Inácio, uma pessoa vale pela causa à qual se entrega.
Muitas
vezes, nossas fomes viscerais, nossos desejos que nos devoram as entranhas,
nossos sonhos que nos inquietam... não encontram canais amplos para jorrar. E
então se atrofiam, permanecendo reféns de uma triste mediocridade. “E a mediocridade não tem lugar na cosmovisão de
Inácio” (Pe. Kolvenbach).
Surge
então a “normose” que mina as forças, atrofia os sonhos e mata a
criatividade. E o pior de tudo: anestesia a paixão. Se não há paixão naquilo
que fazemos, tudo vira rotina cansativa, não há empenho e nem compromisso
possível.
“Viver a fundo” é não passar
pela superfície da vida, é não perder a capacidade de amar, de vibrar,
de buscar... Aqueles que são movidos pela paixão apostam que o ser humano tem
potencial criador e foi feito para voar alto, para tentar, mil e uma vezes,
alcançar cumes distantes.
Inspirados
pelo evangelho deste domingo, somos convidados a tomar consciência de como
estamos gerenciando esta dinâmica: viver para nós mesmos (ego) ou entregar a
vida (oblação).
Enquanto o ego
for o centro, doar soa estranho; ele só se preocupa consigo, conquista,
executa, quer ser o melhor (“se outros perdem, eu ganho”) e é obeso por
natureza (ego inflado); devorador.
“Se
alguém quer me servir, siga-me...”.
“Diakonos” significa servir, mas por amor.

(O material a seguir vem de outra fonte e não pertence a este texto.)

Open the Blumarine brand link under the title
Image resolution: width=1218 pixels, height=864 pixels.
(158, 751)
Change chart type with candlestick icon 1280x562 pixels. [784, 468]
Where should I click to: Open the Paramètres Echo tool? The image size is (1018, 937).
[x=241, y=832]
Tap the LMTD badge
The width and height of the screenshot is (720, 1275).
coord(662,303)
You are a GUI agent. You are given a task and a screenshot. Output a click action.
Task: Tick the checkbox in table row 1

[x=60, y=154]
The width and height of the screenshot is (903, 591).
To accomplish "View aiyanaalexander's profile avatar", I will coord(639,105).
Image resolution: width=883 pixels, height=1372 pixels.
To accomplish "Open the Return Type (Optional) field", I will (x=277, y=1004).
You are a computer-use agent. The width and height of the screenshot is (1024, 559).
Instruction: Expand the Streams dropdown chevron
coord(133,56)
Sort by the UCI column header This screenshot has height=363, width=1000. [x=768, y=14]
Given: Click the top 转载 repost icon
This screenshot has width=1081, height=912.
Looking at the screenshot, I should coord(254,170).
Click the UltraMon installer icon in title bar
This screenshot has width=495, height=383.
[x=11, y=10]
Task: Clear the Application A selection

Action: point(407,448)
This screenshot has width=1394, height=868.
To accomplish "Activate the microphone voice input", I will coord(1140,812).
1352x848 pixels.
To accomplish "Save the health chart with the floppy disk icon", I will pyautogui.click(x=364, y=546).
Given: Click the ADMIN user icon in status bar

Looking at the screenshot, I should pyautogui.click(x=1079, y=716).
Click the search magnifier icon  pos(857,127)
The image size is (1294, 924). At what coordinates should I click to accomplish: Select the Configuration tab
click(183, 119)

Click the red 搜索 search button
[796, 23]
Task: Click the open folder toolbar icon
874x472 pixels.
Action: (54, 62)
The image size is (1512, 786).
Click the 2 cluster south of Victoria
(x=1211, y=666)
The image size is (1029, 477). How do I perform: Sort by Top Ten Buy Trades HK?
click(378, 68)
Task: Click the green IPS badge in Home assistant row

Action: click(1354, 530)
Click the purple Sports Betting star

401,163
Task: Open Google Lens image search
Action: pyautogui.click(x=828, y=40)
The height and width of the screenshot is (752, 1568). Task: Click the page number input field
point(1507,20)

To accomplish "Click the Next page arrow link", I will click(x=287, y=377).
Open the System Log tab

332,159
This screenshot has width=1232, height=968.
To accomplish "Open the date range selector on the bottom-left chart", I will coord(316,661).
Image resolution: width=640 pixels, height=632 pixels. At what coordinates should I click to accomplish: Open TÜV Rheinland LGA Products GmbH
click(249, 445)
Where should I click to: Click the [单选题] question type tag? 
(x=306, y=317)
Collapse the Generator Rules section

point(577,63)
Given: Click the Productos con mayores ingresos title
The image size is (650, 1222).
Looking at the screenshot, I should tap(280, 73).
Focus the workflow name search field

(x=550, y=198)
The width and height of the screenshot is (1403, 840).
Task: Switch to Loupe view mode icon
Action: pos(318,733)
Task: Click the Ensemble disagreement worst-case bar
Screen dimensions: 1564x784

É no serviço e no seguimento de
Jesus que as potencialidades de vida são ativadas.
Jesus convida a segui-lo no caminho
que acaba de traçar, ou seja, doar a vida a serviço da vida. Seguir Jesus é
entrar na esfera do divino, é deixar-nos conduzir pelo Espírito. Nossa vida só
se reveste de pleno sentido quando se põe a serviço da Vida maior. Participando
da morte de Jesus, podemos também fazer de nossa morte um ato de decisão, de
entrega, de oblação.
Texto
bíblico: Jo
12,20-33
Na oração: examine, à luz do coração misericordioso do Pai, o percurso quaresmal vivido; desvelar estas três dinâmicas: a da gratidão, a do perdão e a da compaixão.
Em que medida elas se fizeram presente ao
longo deste tempo litúrgico.
- São três atitudes que mobilizam o “melhor” que há em cada pessoa; três dinamismos que dão sentido à própria existência e abrem horizontes inspiradores; três forças que revelam a essência da vida cristã: identificação com Aquele que as viveu em plenitude.